When you strip the noise away, the real question is simple: when cash flow and accrual earnings diverge persistently, the cash flow is usually right. Desk note: Accrual accounting gives management discretion. Cash flow is harder to fake because it tracks actual money entering and leaving the business. Why investors care: A persistent gap where earnings lead and cash flow lags is a classic prelude to restatement or write-down. Translate it into behavior: If a company reports record net income but operating cash flow has been flat or negative for multiple quarters, something in the accrual chain is likely being stretched. Where people usually get tripped up: The mistake is treating occasional divergence as alarming. The signal is in persistence and magnitude, not in single-quarter noise. Keep this nearby on the next review: Write down the state variable you would monitor first if this thesis started to drift. The point is not to memorize the label. The point is to know what variable is actually doing the work.
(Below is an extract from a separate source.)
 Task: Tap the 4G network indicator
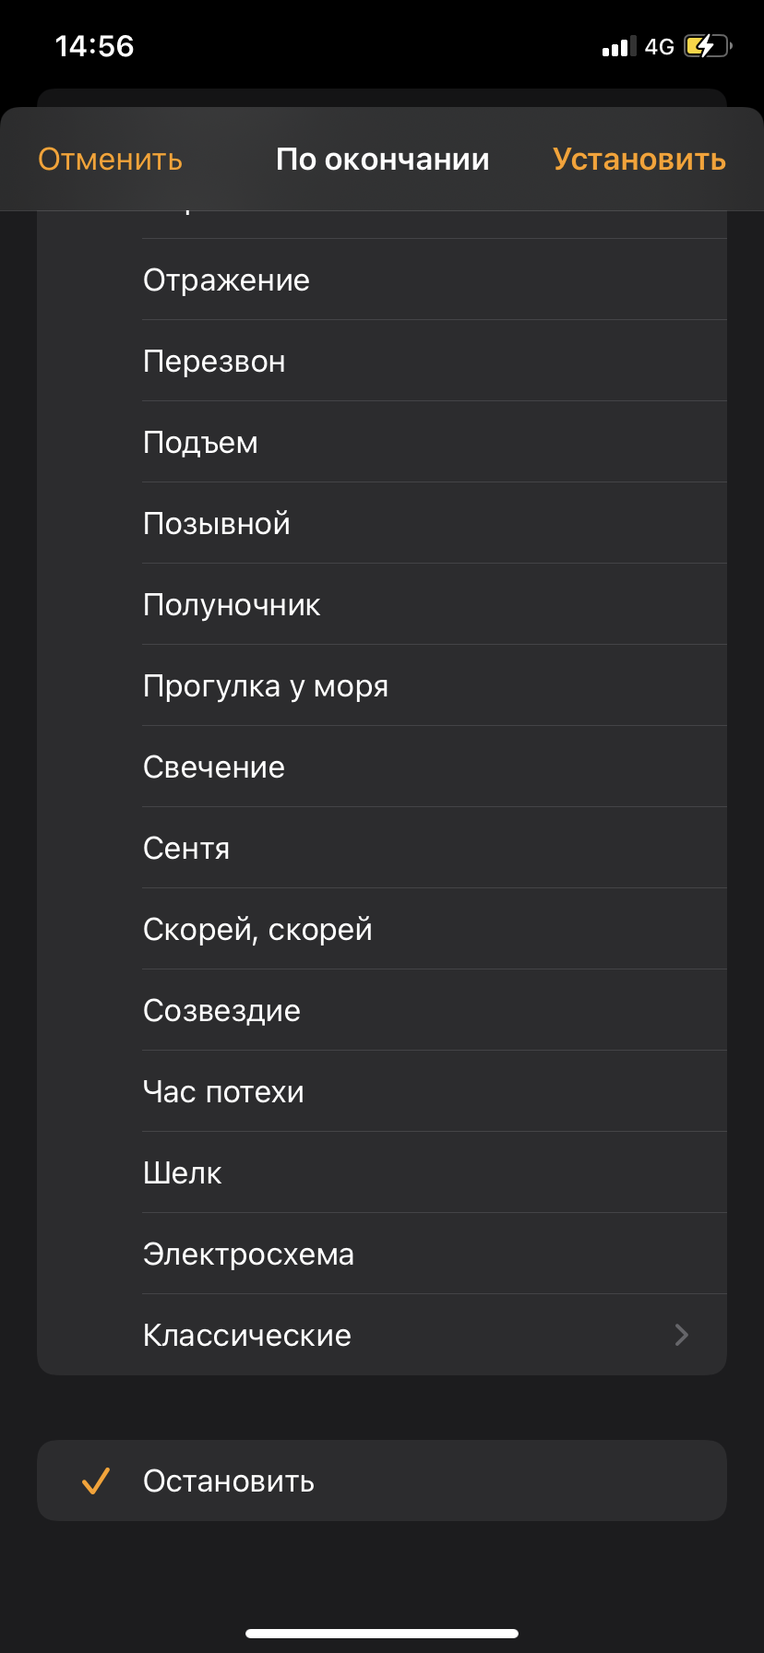(x=660, y=46)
A clean quantitative framing is this: revenue recognition is where most earnings quality problems begin. Three quick checks before you act: 1. Name the mechanism in plain English: Companies can accelerate revenue by channel-stuffing, bill-and-hold arrangements, or reclassifying one-time gains. The income statement shows growth; the balance sheet shows stress. 2. Say why it matters for behavior or portfolio decisions: That matters because revenue is the figure most investors trust least skeptically, and yet it is the easiest to engineer upward in the short term. 3. Set the review question: Before sizing up, identify whether the edge comes from cash flow, volatility, timing or balance-sheet structure. Market translation: Receivables growing faster than revenue for three consecutive quarters is often the first symptom that revenue quality is deteriorating. Failure mode: The mistake is celebrating revenue beats without checking whether operating cash flow confirms the trend. That is the kind of small conceptual habit that compounds into better decisions over time.
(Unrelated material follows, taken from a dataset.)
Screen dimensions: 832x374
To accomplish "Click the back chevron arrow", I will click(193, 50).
Stock-based compensation is a real cost even though many investors treat it as a non-cash footnote. Desk note: SBC dilutes existing shareholders. Excluding it from adjusted earnings makes profitability look better than the economic reality. Why investors care: Over time, heavy SBC can transfer significant ownership value away from shareholders even while the headline business grows. Translate it into behavior: A tech company reporting "adjusted" EPS well above GAAP EPS may be hiding 5-10% annual dilution that quietly eats into per-share value. Where people usually get tripped up: The mistake is accepting adjusted earnings as the real story without adding back the dilution cost to your ownership math. Keep this nearby on the next review: Before sizing up, identify whether the edge comes from cash flow, volatility, timing or balance-sheet structure. That is the kind of small conceptual habit that compounds into better decisions over time.